— Ну что? — сканирует меня Дима обеспокоенным взглядом.
— Можем ехать назад.
Он открывает для меня дверь машины. Сажусь, всё ещё слегка оглушённая. После разговора с Сабиной легче мне не стало, скорее наоборот. Я услышала её посыл: слушать своё сердце. Оно так отчаянно стучит, когда Дима рядом. В такие моменты мне хочется бросить всё, прижаться к нему и просто чувствовать его тепло и ласку.
Дима поглядывает на меня настороженно. Я знаю, он хочет задать много вопросов, но сдерживается. В последние дни чётко занял выжидательную позицию.
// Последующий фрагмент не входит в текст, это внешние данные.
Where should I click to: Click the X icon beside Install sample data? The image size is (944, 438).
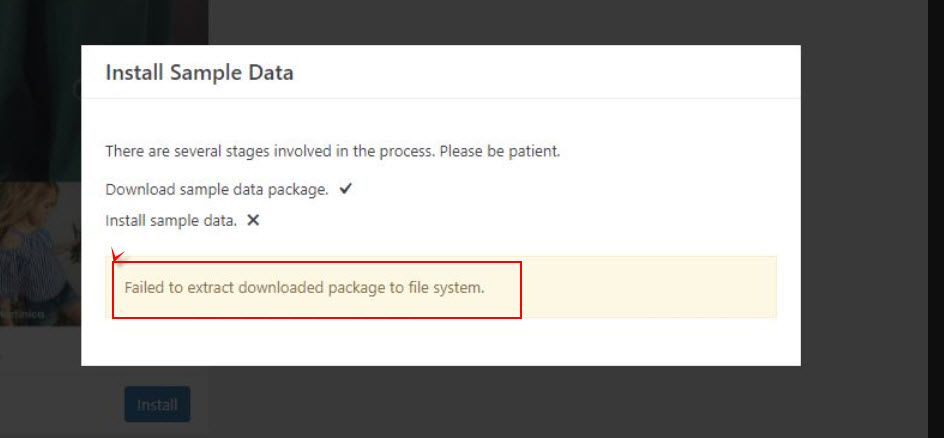(x=253, y=220)
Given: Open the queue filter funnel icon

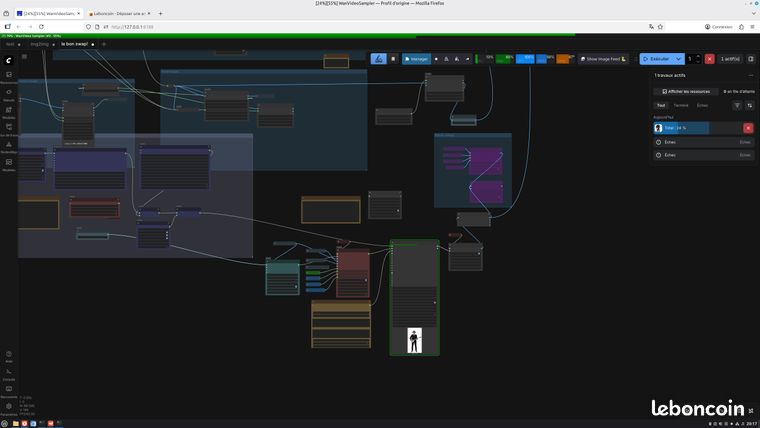Looking at the screenshot, I should click(x=737, y=105).
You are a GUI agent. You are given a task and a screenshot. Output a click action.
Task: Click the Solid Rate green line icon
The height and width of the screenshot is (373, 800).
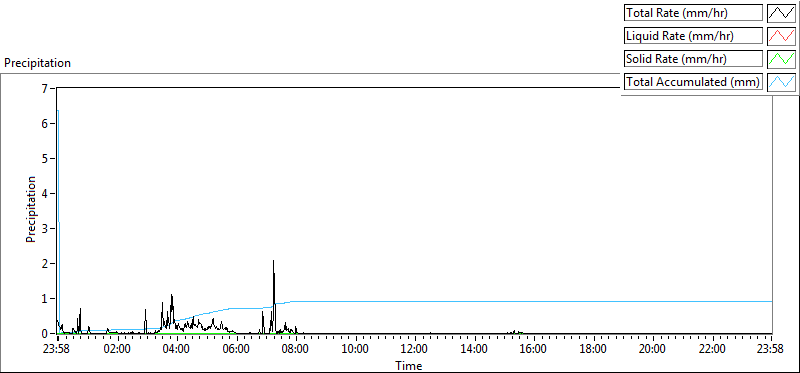(782, 59)
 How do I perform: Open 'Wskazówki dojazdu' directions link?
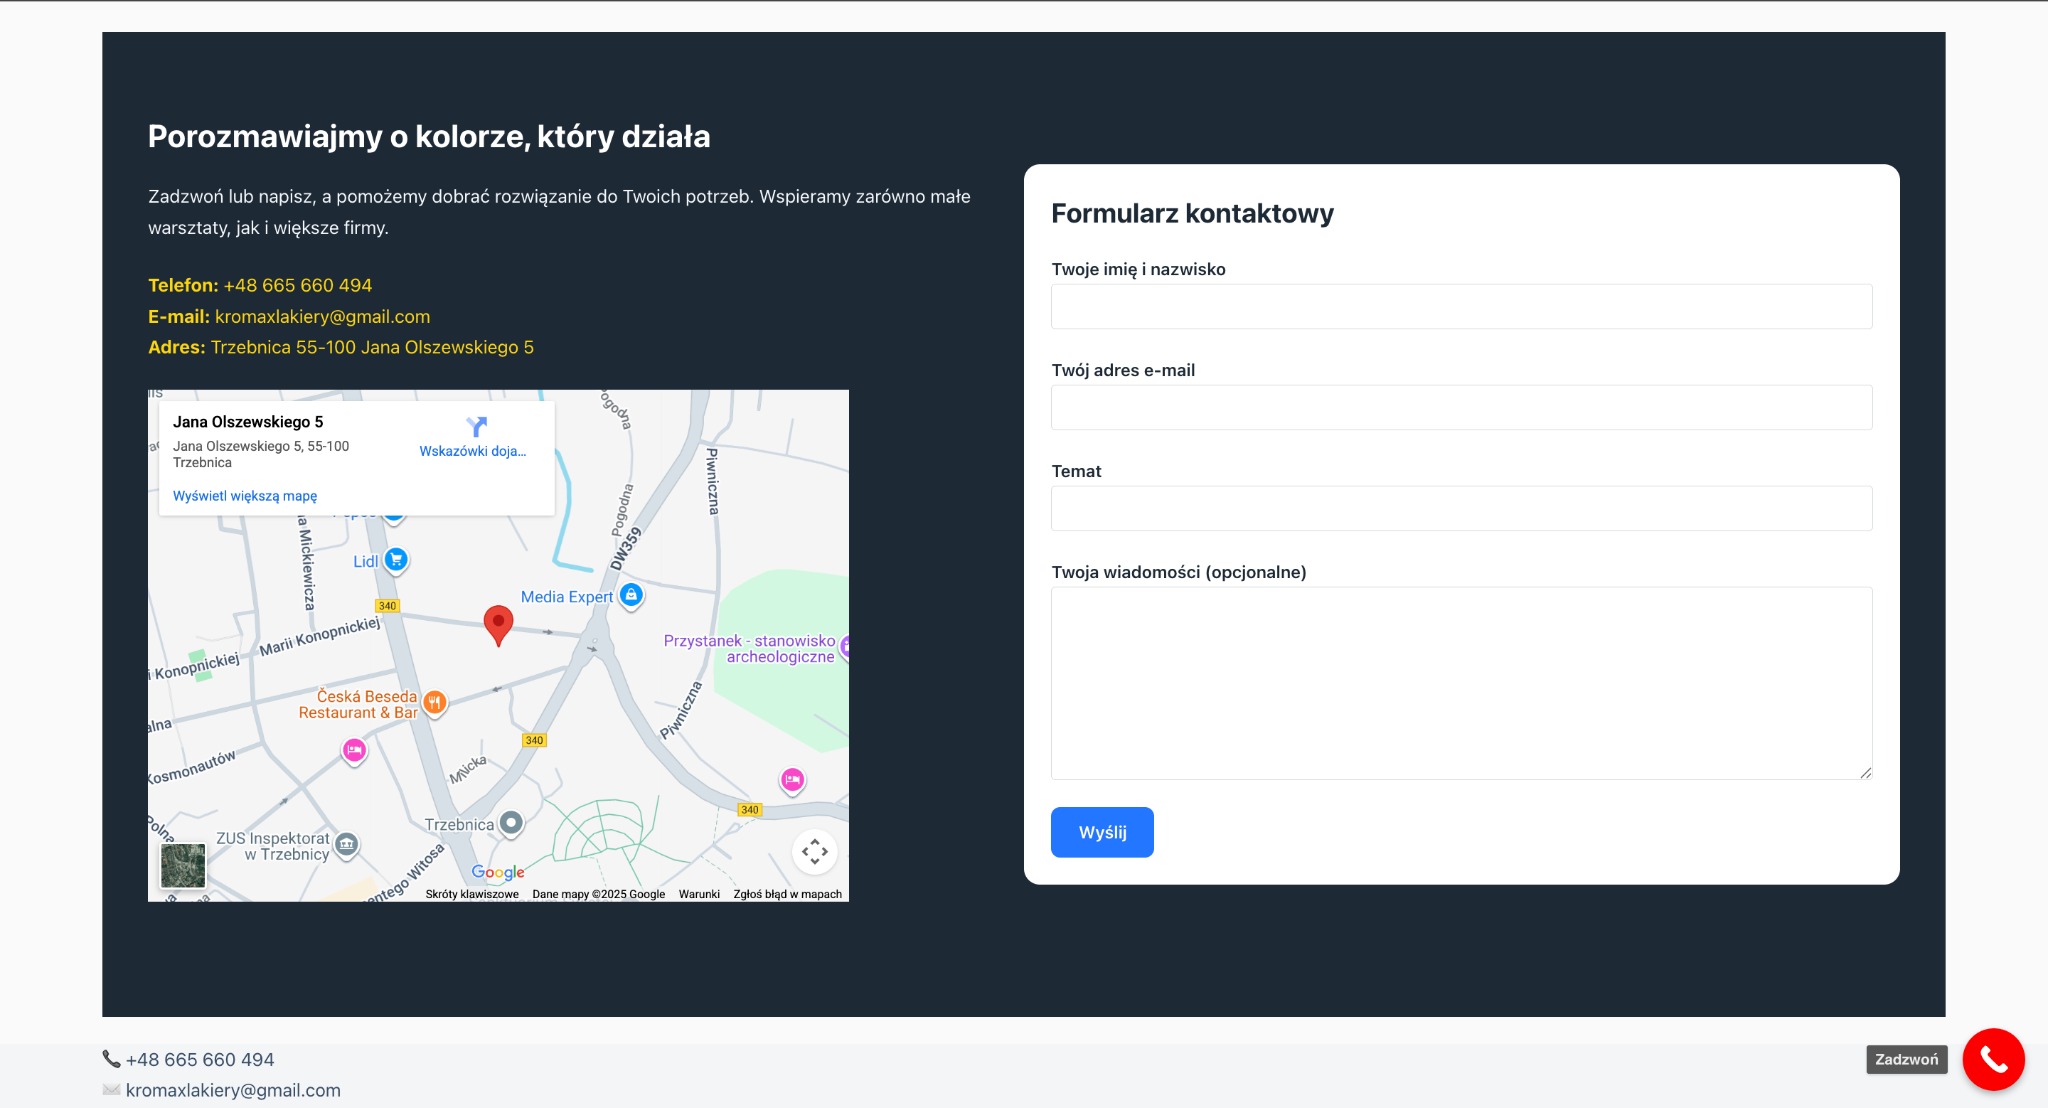[472, 452]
Едем. Дождь прошёл, но хмурые тучи всё ещё закрывают небо. От этого ранние сумерки кажутся ещё более тёмными и мрачными. Проезжаем мимо того самого леса, который является мне в кошмарах почти каждую ночь.
— Останови, — прошу я.
— Зачем? — оборачивается Дима.
— Хочу выйти.
— Тебе плохо?
— Нет.
Дима останавливается. Я выхожу и долго смотрю на высокие сосны и берёзы, которые возвышаются надо мной. Кривая тропинка уводит от дороги вглубь леса. Иду по ней. Сабина ведь не просто так сказала про это место. Я должна оставить здесь то, что не хотела взять.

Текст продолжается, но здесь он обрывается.